What to produce:
Beginning with the line that has "Where should I" and ending with the line that has "Select the Beacon HTTP payload combo box", retype the entries below exactly, except for the pictures.

Supplied information:

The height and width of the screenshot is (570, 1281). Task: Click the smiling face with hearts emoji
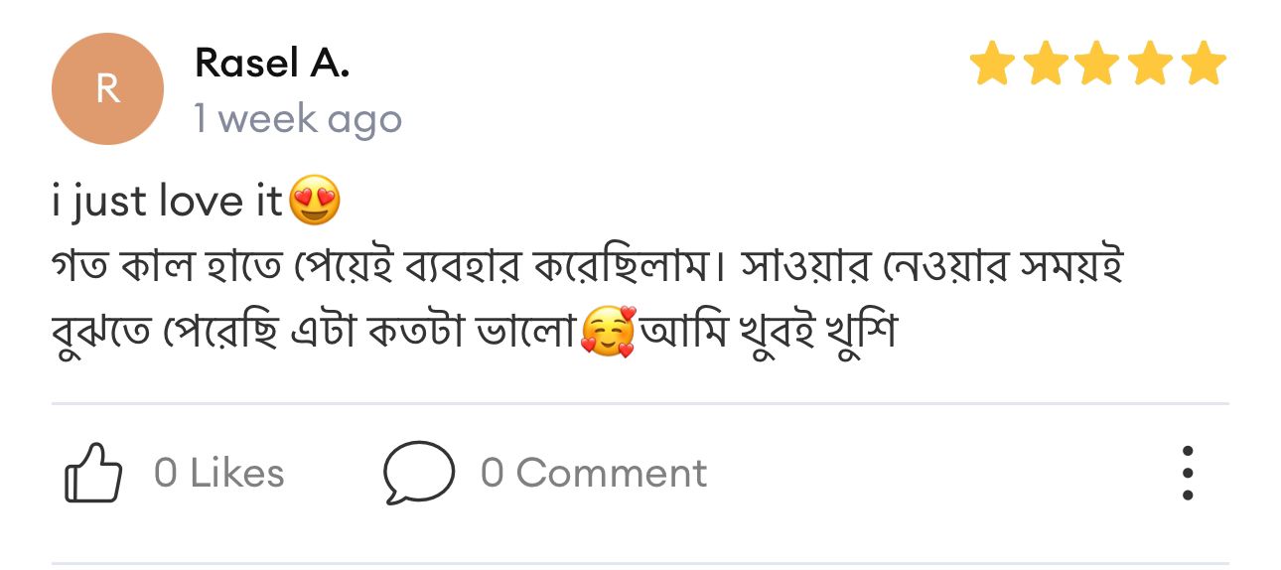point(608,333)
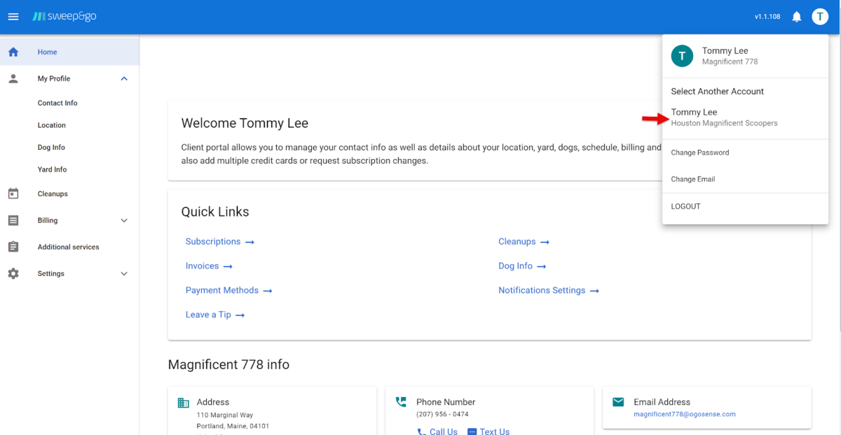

...

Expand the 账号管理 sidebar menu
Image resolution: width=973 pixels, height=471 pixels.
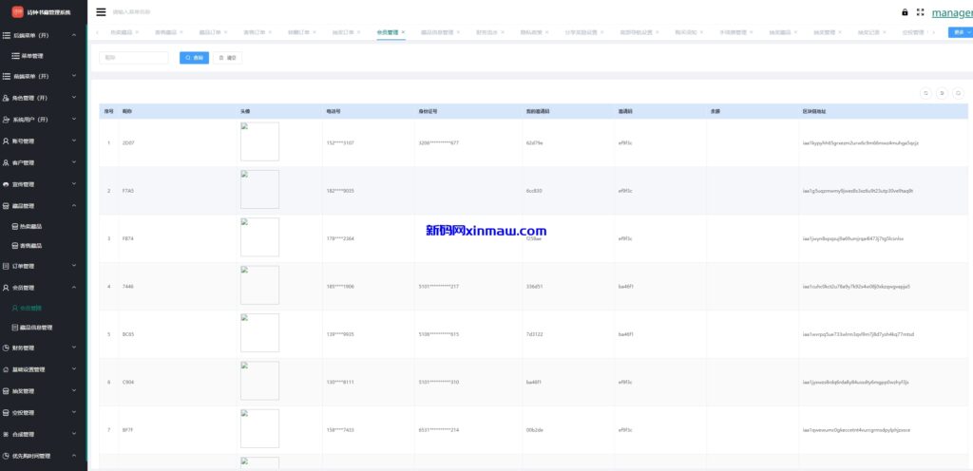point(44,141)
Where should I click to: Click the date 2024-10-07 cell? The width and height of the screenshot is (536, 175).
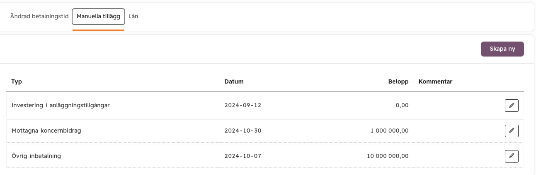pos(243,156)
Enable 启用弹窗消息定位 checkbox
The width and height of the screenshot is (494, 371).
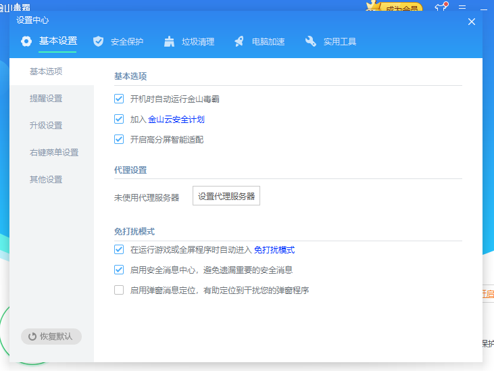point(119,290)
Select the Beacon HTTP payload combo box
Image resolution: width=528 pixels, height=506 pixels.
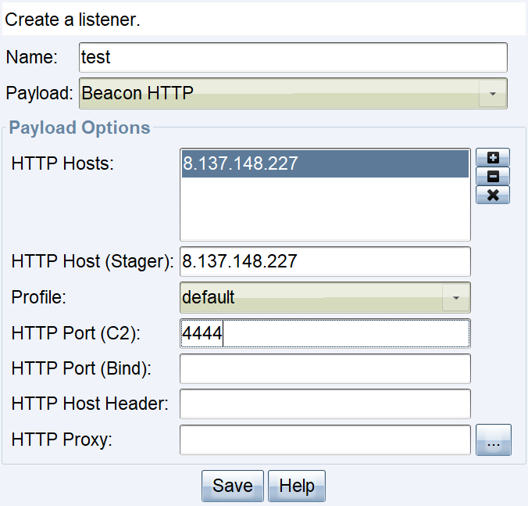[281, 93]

Answer for the task:
Where should I click to: Click the date 2024-10-07 cell? The width and height of the screenshot is (536, 175).
pos(243,156)
Enable 启用弹窗消息定位 checkbox
The width and height of the screenshot is (494, 371).
point(119,290)
Select the Beacon HTTP payload combo box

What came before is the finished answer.